Cuando Champollion logró descifrar los jeroglíficos y se comprobó cuánto había de verdad en Horopolo, se puso de manifiesto la evolución del primitivo simbolismo, en el cual una línea ondulada representaba el agua, otra horizontal, la casa; una bandera, el dios. Tal simbolismo, aplicado al pie de la letra por los continuadores de Horapolo en la interpretación de inscripciones posteriores, llevó por rumbos equivocados.

Estos rumbos eran pura aventura. El jesuita Athanasius Kircher, hombre de gran imaginación —fue, entre otras cosas, el inventor de la linterna mágica—, publicó en Roma, de 1650 a 1654, cuatro volúmenes con traducciones de jeroglíficos, de las cuales ni una sola era justa, ni siquiera se aproximaba a la interpretación exacta. El grupo de signos «autocrátor», atributo de los emperadores romanos, era leído por él como «Osiris es el creador de la fertilidad y de toda la vegetación, y su fuerza engendradora es traída por el sagrado Mophta del cielo a su reino».

De todos modos había reconocido ya el valor del estudio del copto, esta tardía forma del idioma de Egipto, valor que otros muchos investigadores negaron.
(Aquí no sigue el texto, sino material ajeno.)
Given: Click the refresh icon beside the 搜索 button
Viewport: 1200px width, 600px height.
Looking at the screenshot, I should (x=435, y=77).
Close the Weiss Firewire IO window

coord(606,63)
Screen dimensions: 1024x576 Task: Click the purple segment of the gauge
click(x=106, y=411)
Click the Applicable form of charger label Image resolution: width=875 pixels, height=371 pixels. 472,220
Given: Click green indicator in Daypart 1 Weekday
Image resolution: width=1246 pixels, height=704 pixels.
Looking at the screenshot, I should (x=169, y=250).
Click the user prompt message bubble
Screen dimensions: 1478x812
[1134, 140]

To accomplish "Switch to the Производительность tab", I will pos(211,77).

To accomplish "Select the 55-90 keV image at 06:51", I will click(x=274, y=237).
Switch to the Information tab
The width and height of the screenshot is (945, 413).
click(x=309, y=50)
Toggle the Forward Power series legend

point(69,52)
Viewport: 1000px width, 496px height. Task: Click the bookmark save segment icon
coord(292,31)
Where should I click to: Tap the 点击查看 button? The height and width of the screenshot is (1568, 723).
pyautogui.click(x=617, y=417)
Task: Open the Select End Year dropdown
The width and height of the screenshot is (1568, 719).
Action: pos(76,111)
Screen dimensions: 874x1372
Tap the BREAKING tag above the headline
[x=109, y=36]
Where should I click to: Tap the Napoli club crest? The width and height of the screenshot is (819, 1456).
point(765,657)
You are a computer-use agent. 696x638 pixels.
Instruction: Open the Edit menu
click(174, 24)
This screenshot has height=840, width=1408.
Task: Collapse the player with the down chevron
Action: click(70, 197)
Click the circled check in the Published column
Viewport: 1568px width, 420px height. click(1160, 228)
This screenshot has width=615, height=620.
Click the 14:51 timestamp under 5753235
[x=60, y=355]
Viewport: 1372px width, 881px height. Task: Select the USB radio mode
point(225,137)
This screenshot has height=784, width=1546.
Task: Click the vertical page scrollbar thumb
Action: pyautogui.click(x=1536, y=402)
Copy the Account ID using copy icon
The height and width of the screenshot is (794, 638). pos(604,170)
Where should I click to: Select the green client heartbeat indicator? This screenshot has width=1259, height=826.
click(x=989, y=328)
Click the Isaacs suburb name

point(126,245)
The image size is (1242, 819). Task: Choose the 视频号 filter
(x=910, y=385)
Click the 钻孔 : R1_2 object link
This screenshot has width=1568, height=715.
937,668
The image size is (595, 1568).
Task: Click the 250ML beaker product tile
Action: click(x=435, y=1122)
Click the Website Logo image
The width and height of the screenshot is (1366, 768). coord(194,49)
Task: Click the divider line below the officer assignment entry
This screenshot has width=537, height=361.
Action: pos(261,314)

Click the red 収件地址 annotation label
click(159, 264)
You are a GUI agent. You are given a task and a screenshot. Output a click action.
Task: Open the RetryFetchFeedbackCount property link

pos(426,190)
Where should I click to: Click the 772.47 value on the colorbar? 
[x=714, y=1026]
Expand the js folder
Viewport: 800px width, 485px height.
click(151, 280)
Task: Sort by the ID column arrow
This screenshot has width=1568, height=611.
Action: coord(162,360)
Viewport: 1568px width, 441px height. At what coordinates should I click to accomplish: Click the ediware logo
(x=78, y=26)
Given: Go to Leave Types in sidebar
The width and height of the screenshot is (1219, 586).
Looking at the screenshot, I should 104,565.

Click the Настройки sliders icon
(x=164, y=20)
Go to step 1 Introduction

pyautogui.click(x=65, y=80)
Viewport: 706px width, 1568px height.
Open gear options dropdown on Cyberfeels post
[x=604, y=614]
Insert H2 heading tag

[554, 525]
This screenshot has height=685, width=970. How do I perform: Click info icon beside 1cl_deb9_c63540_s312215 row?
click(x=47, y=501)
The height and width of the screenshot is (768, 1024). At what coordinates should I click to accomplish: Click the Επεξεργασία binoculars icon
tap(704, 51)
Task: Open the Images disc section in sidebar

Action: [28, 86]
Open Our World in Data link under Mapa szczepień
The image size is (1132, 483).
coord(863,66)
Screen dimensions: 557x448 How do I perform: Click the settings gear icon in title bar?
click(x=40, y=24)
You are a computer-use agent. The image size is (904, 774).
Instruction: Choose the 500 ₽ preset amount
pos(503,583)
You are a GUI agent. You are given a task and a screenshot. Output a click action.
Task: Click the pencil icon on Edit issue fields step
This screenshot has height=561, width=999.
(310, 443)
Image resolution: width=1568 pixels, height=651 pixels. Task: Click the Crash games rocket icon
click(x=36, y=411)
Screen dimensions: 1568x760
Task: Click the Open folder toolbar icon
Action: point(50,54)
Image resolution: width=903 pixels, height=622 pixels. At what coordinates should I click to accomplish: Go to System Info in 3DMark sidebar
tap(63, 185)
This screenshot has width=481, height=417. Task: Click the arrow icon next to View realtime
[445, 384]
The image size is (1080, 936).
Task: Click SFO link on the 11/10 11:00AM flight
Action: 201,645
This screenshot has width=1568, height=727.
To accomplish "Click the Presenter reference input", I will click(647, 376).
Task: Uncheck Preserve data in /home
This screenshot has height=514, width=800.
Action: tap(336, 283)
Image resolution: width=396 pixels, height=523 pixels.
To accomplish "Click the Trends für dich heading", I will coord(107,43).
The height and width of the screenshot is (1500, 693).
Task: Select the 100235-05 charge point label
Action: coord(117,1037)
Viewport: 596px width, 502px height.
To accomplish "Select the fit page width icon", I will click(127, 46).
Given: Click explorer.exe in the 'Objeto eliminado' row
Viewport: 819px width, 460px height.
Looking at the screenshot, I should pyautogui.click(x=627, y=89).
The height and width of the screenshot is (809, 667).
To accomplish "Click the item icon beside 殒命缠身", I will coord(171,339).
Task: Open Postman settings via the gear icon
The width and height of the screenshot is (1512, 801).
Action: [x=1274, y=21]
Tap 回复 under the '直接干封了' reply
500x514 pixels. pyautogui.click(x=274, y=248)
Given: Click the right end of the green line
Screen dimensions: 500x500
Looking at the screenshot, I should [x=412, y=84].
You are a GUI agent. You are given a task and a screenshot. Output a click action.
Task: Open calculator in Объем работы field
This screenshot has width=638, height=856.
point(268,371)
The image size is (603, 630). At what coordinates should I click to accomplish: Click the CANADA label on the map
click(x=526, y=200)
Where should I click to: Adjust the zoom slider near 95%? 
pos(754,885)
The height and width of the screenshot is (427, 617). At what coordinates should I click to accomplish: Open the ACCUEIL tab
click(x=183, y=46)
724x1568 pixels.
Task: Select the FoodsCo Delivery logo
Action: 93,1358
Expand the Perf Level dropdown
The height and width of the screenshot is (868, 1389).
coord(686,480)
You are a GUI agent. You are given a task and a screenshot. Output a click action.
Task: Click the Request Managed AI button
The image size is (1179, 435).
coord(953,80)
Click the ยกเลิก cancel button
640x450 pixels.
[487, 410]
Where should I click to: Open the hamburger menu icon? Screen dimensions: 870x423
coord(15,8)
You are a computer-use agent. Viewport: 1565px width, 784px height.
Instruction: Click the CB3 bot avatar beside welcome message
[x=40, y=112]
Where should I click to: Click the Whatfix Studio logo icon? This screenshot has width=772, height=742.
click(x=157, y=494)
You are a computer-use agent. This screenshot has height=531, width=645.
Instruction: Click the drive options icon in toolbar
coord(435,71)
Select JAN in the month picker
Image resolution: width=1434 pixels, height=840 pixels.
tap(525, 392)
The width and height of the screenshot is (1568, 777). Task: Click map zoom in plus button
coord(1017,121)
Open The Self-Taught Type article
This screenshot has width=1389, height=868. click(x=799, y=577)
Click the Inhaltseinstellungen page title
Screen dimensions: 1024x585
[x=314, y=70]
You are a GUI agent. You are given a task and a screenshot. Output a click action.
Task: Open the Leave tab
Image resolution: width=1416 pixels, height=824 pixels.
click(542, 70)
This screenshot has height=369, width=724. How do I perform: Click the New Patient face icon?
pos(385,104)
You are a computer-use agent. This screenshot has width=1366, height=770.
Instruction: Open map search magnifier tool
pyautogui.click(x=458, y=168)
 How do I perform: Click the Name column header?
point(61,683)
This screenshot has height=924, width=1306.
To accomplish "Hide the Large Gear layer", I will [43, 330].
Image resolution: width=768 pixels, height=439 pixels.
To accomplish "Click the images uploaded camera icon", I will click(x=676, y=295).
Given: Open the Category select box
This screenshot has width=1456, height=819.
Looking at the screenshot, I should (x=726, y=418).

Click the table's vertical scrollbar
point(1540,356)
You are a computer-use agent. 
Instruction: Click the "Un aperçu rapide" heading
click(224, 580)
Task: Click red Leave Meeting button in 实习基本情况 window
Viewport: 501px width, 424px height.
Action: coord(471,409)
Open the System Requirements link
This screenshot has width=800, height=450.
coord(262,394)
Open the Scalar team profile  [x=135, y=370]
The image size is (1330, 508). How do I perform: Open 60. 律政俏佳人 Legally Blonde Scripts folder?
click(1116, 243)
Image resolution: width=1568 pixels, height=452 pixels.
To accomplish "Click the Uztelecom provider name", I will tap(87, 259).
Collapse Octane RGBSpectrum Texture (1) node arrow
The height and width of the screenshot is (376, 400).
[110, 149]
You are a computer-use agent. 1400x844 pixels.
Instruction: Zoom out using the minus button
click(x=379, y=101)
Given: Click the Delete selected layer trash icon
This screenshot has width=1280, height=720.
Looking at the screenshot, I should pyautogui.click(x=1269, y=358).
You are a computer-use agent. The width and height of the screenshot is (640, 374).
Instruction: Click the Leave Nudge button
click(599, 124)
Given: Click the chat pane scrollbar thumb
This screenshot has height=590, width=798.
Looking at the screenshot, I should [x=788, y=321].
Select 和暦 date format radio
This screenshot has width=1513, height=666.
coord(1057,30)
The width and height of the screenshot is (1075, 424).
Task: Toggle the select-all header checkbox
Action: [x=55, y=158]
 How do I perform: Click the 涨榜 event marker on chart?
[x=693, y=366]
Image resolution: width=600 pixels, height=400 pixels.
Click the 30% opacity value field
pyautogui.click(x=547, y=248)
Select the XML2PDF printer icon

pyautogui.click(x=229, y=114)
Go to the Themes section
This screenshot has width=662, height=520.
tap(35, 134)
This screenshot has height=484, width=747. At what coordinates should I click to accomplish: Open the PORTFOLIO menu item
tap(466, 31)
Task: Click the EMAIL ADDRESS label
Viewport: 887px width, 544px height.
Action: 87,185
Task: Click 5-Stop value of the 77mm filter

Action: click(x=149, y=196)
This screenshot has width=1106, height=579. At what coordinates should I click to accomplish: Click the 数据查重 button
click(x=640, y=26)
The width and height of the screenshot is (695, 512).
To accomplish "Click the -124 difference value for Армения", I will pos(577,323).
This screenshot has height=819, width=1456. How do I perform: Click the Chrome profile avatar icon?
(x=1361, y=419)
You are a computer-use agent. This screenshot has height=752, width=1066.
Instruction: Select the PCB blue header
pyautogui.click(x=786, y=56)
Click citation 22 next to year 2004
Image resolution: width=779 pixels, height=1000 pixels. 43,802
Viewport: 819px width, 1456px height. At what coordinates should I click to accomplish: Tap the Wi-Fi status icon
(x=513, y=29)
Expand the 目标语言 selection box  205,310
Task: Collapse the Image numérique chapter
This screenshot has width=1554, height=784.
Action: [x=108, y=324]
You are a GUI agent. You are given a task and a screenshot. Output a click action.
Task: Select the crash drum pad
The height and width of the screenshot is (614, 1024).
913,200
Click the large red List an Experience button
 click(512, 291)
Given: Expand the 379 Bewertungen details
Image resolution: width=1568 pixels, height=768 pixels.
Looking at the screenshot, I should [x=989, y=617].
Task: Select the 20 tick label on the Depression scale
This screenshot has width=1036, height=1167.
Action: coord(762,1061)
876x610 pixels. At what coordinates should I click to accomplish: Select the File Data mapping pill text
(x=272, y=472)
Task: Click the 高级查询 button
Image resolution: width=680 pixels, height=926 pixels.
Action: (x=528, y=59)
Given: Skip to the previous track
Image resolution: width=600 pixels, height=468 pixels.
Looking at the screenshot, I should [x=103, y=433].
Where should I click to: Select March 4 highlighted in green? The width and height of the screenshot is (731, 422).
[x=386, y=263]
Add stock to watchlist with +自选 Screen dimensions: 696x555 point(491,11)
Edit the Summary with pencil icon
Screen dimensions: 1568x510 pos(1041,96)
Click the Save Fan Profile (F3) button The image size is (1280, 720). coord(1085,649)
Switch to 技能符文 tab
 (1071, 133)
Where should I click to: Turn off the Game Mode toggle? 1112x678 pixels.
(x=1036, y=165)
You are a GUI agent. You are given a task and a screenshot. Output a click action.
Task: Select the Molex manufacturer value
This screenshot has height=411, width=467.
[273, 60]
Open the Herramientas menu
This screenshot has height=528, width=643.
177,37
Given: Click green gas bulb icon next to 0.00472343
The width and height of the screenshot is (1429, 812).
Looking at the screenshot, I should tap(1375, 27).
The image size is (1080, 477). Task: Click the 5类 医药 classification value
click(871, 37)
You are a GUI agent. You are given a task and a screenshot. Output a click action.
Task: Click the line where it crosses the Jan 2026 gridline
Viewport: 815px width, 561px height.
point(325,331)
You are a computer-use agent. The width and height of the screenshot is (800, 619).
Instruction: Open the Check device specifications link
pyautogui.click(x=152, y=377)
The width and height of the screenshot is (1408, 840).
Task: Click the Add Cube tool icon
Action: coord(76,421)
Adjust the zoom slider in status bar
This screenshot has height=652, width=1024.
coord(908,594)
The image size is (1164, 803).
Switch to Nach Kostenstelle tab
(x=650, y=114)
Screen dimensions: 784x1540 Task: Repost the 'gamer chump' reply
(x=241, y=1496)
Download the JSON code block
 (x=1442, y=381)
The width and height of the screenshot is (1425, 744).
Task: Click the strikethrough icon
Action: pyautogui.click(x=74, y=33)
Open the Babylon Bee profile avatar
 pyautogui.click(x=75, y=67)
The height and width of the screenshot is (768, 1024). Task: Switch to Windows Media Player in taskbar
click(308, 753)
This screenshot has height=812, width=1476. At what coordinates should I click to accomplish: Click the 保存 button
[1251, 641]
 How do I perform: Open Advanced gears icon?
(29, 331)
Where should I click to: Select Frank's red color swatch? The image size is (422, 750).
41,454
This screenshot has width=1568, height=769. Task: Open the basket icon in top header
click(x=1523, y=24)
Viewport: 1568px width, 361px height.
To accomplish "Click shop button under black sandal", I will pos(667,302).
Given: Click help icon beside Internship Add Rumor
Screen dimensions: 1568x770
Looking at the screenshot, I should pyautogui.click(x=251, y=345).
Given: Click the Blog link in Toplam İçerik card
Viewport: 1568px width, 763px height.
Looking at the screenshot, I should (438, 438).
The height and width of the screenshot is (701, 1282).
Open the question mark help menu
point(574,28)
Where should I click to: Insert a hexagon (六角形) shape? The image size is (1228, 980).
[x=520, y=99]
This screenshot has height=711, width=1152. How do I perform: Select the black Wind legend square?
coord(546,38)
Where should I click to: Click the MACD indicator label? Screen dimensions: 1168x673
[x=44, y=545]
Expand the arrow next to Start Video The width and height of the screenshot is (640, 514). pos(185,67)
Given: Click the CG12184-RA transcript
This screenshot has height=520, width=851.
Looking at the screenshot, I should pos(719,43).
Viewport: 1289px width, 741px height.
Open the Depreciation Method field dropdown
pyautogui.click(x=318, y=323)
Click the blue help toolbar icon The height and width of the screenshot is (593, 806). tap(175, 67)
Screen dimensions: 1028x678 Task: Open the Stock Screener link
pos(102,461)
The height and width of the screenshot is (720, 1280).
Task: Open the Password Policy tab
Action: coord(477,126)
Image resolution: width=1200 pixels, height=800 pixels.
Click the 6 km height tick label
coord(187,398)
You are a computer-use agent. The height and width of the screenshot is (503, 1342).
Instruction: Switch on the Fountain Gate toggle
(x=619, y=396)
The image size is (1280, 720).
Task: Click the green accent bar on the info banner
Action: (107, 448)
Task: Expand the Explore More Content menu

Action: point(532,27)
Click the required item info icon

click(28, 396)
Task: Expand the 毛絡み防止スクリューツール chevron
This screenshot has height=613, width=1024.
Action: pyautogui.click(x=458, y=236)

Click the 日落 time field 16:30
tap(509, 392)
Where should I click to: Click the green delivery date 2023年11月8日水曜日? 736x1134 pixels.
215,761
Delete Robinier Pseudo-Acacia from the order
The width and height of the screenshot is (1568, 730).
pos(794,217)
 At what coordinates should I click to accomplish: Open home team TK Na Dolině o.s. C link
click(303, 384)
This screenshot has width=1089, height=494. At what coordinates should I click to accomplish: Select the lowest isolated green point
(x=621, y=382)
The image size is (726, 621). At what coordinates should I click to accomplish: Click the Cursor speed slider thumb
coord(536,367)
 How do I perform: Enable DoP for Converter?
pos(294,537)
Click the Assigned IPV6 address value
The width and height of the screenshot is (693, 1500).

Cien años más tarde, De Guignes declaró ante la «Academia de Inscripciones», de París, basándose en comparaciones jeroglíficas, que los chinos parecían haber sido colonizados por los egipcios. Casi todos los investigadores pueden hablar gratuitamente de un «parece», pues siempre es fácil hallar alguna que otra huella. De Guignes había leído el nombre del rey, Menes, pero uno de sus adversarios alteró esta lectura por la de «Manouph», cosa que motivó en el incisivo Voltaire un ataque a los etimólogos, «para quienes las vocales no cuentan nada y las consonantes muy poco». Otros investigadores ingleses de la misma época se distinguían de la última tesis afirmando que eran los egipcios quienes provenían de la China.